Christopher Patterson was shot and killed less than a month later.

She said her cousin was “funny, goofy, smiley” and had seven kids. He’d just gotten a car dealer license, she said.

The man who died of wounds suffered in the Halloween shooting, Pierre Riley, had been beloved too, Vickie Patterson said. When the shots broke out, Riley, 48, shoved down to safety Vickie’s 21-year-old daughter, who was only grazed by a bullet on her back.

Vickie Patterson said she attended Riley’s funeral, but not his repass: There were too many people there. Vickie’s own son was shot and killed in 2016. He was 22, she said.

“It’s just too much,” she said.

She returned to her job as a custodian three months after the 2022 shooting. She can use her leg, but it swells up.

“I try not to do too much, but I got to work,” she said. “If you don’t work, can’t eat.”

She attends therapy on Tuesdays, a service she was connected to by the Garfield Park nonprofit Breakthrough Urban Ministries. Her family also received much-appreciated Christmas donations from nearby Good Hope Freewill Baptist Church.

But otherwise, Vickie said, the Pattersons have been on their own. She wonders if people don’t see her and her family as worthy in part because of their neighborhood and because they are Black.

“It’s just a messed up world,” she said. “People choose to help who they want to help.”

The family’s GoFundMe had as of Friday received $10,887 that was split among the many wounded.

Like Cherice, and Vickie’s cousin Conttina Patterson, Vickie filled out an application for reimbursed expenses related to the shooting through the state’s Crime Victim Compensation Program. However, the three women have not received money from the program, which can take hundreds of days to review applications and distribute funds.
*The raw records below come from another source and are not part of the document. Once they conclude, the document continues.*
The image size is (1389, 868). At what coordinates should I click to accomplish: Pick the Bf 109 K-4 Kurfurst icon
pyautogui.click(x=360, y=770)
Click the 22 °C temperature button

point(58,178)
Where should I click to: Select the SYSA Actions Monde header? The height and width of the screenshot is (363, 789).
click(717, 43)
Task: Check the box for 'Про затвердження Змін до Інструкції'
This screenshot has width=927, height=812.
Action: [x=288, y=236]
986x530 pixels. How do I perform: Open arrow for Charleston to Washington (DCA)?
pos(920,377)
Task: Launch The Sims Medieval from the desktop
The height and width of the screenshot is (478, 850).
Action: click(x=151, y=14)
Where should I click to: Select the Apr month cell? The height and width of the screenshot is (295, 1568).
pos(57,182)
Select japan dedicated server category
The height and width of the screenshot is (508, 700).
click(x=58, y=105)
Conttina Patterson, Cherice’s sister, heard she would receive $700. She needed two major surgeries and a skin and muscle graft. The bullet that struck her broke a bone and split a nerve in her left leg’s fibula, leaving the appendage numb.

She was the last survivor out of the hospital and remained unable to return to work as a clinical referral specialist for three months. The time away has left her still behind on bills. She went into her savings, money she hoped would in part help put her grandchildren through college. She takes extra care of them because their father, her son, was killed in a 2019 car accident, she said.

People had seemed to be rooting for the Patterson family when the attack they suffered was still in the news, Conttina said. She thought there would be support.

“None of that was there for me,” she said. “You just have to pick up the pieces and keep it moving.”

The victims did get $1,000 from the nonprofit Breakthrough, she said. However, she didn’t hear from Lightfoot’s office after the mayor’s speech, she said.

“That was it. It was like nothing, nothing, nothing was done,” she said.

“We’re still here. We’re still alive,” Conttina Patterson added. “But things are not 100%. And they will never be.”

There have been 56 shootings in which at least four people were shot in Illinois since Oct. 31 last year, including 39 in Chicago, according to the Gun Violence Archive. The statewide mass shootings have left 57 people dead and another 235 wounded.

Conttina Patterson said she’s been thinking about the anniversary approaching in just a few days. She can still clearly remember what happened.

The mourners who gathered to honor a cousin killed by surgery complications were starting to leave. Conttina heard what she thought was gunfire. She saw people running and realized she was standing alone. She fled, heard another volley of shots and felt a bullet pierce her leg. She kept running, but knew it was bad because of the pain.

Her 6-year-old granddaughter had been wearing a Halloween costume. The girl was dressed as a unicorn.

Chicago Tribune’s Sam Charles contributed.